*** Opening of LISTED ENTRIES ***

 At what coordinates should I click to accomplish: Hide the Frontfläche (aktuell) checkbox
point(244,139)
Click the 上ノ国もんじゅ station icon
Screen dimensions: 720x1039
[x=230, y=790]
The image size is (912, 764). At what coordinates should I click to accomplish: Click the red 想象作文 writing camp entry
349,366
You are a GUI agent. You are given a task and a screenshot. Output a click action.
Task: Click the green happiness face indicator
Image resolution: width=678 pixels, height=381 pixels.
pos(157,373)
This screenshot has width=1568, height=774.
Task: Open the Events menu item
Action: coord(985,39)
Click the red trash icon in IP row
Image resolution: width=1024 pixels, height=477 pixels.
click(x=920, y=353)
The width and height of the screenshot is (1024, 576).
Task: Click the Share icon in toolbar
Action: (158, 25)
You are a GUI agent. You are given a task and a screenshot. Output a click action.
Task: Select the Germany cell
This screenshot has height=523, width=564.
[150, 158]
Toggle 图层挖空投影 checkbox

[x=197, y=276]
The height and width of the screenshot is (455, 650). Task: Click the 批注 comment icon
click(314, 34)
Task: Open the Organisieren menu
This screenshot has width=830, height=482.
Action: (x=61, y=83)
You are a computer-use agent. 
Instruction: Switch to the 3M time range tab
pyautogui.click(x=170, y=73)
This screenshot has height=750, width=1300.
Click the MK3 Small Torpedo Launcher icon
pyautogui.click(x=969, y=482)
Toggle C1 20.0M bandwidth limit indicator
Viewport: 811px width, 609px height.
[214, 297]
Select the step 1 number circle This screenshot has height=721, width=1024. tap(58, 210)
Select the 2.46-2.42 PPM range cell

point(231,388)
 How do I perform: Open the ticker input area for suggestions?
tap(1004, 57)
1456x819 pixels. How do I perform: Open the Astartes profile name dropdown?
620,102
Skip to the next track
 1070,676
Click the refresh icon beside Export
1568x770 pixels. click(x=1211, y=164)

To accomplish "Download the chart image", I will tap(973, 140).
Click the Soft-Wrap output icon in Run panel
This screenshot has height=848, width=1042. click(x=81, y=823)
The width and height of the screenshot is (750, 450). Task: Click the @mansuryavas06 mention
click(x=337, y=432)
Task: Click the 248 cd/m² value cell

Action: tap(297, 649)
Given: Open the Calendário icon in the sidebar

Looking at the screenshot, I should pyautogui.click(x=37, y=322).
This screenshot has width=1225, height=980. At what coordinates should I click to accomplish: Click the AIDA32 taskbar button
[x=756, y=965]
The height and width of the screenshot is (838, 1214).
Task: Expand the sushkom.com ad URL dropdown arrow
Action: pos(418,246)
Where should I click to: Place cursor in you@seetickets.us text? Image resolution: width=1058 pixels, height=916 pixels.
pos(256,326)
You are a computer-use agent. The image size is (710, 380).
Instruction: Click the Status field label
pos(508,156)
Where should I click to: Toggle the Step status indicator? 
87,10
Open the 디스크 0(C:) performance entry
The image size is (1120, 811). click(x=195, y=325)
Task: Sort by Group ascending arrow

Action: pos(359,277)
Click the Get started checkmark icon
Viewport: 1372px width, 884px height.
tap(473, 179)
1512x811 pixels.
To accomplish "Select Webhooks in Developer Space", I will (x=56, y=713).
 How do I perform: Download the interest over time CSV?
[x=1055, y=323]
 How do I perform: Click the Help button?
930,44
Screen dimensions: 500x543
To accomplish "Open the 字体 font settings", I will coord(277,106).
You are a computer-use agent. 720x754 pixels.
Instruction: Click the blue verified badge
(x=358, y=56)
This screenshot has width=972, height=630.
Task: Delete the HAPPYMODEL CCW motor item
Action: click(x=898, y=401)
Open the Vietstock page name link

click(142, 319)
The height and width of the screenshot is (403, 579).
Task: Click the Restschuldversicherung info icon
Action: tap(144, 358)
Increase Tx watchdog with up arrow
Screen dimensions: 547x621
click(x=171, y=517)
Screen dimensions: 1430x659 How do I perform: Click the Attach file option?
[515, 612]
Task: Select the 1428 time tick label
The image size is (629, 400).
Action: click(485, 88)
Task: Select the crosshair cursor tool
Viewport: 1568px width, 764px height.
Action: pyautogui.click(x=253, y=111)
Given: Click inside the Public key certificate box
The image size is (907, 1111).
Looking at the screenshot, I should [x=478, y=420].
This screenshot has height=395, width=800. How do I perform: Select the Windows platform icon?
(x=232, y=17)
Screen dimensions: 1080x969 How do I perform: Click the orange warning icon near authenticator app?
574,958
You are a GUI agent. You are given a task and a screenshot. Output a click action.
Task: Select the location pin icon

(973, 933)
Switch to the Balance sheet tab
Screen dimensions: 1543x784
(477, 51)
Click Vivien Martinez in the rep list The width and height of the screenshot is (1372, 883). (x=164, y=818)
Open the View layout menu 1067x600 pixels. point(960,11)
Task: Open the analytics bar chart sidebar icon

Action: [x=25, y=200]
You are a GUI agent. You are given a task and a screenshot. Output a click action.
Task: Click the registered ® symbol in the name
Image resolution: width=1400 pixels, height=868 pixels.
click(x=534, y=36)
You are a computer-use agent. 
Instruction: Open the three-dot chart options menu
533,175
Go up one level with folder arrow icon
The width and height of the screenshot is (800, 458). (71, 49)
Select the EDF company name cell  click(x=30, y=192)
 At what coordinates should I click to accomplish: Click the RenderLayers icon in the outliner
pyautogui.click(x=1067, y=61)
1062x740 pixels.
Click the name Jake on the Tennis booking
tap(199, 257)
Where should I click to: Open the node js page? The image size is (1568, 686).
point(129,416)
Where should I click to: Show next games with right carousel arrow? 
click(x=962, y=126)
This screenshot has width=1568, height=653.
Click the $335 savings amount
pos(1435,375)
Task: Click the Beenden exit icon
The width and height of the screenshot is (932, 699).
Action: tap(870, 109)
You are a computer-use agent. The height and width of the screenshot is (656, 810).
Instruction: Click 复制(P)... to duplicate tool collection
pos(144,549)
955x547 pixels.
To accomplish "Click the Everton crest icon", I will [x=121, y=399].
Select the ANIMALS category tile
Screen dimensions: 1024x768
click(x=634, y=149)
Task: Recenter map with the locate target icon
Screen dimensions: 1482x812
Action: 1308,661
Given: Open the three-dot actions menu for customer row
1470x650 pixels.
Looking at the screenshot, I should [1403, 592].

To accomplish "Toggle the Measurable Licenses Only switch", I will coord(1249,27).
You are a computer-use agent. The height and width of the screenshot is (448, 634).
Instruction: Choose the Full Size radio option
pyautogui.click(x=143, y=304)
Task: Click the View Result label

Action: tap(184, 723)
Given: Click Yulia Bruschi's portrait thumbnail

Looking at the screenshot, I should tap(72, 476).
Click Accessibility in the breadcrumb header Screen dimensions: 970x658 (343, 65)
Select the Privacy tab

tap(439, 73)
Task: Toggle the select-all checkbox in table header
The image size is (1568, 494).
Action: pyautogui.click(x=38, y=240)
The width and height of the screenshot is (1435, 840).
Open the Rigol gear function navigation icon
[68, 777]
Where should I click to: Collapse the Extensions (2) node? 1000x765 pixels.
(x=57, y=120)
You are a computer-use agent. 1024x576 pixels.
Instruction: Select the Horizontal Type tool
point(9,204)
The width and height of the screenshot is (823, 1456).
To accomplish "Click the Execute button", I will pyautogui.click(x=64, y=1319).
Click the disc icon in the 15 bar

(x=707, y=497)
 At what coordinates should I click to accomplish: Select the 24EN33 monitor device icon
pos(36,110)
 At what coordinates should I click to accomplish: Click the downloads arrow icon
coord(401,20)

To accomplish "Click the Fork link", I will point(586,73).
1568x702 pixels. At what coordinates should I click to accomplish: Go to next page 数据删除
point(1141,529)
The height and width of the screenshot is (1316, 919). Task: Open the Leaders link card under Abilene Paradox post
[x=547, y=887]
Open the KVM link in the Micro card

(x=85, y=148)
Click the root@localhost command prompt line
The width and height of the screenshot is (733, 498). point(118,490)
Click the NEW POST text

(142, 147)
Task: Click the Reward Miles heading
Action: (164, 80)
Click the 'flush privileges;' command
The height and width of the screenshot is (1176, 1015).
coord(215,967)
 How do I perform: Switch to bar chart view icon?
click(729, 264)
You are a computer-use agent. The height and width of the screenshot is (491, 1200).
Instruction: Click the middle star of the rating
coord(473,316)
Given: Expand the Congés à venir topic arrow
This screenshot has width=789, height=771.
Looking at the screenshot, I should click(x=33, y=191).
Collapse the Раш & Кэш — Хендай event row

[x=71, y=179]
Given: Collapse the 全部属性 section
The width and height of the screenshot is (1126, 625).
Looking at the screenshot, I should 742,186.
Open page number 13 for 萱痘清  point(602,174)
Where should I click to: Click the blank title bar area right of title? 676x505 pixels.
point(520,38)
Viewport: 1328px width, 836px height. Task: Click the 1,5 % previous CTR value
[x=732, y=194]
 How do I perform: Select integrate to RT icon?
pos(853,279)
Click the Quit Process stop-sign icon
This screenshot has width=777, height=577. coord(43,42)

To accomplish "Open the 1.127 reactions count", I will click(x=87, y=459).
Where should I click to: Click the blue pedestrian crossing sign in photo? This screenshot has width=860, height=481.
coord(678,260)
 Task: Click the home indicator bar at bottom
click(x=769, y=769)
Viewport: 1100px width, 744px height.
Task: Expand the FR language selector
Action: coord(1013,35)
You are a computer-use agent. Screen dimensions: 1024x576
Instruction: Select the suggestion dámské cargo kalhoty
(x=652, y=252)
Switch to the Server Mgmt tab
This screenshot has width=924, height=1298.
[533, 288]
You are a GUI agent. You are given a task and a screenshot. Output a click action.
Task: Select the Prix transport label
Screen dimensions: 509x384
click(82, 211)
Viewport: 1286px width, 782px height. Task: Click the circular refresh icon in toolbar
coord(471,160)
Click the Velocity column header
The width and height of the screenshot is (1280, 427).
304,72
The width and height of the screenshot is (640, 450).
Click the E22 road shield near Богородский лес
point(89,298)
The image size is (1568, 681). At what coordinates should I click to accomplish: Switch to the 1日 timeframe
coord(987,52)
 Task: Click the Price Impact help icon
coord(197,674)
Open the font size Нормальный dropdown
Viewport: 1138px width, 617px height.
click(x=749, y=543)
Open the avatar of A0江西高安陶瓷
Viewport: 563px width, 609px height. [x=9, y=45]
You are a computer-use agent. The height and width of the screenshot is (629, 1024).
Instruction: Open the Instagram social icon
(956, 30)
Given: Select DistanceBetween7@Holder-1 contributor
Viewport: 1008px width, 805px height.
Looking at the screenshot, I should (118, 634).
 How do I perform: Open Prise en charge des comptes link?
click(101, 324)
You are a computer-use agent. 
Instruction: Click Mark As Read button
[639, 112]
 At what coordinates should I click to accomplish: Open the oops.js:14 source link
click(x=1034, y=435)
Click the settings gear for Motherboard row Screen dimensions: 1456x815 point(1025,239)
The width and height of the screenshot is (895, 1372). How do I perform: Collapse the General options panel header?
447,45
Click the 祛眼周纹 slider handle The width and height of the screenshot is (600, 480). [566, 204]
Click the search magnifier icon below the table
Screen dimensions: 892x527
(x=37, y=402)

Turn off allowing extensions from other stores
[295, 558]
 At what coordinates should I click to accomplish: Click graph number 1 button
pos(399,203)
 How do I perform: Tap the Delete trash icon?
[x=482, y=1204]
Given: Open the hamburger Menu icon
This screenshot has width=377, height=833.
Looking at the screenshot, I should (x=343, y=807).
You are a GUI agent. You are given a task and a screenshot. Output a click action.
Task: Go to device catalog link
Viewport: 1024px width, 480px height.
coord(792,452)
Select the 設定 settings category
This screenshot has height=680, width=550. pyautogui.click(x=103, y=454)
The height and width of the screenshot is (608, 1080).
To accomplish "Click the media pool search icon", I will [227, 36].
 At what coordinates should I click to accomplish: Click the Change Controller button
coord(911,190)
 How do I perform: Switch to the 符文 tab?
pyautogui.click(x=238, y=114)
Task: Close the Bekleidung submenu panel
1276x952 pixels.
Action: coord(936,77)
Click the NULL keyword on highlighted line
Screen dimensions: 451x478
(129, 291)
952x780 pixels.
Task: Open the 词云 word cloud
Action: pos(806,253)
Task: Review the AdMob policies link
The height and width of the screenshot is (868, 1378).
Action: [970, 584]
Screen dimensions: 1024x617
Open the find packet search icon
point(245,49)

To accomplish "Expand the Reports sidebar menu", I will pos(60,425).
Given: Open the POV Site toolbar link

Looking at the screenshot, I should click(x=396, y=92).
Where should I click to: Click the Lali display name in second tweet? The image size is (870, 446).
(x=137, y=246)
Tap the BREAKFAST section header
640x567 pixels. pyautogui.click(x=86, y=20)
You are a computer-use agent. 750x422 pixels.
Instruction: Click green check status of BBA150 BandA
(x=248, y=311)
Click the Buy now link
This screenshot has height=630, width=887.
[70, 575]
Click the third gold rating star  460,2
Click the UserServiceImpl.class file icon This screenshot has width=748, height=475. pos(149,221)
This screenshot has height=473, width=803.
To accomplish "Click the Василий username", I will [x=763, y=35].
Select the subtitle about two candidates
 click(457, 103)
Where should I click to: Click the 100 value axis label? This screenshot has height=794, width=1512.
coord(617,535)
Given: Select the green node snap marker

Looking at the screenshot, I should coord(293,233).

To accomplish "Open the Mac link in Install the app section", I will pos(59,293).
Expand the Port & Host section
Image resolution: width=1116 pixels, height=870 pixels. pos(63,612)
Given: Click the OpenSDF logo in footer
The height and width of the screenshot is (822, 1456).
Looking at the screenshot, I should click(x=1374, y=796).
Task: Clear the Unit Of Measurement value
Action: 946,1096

*** Close of LISTED ENTRIES ***

WHAT YOU WILL DO: Work through the records line by line and tally those with the word "computer". Report only the total.

WRITTEN ANSWER: 12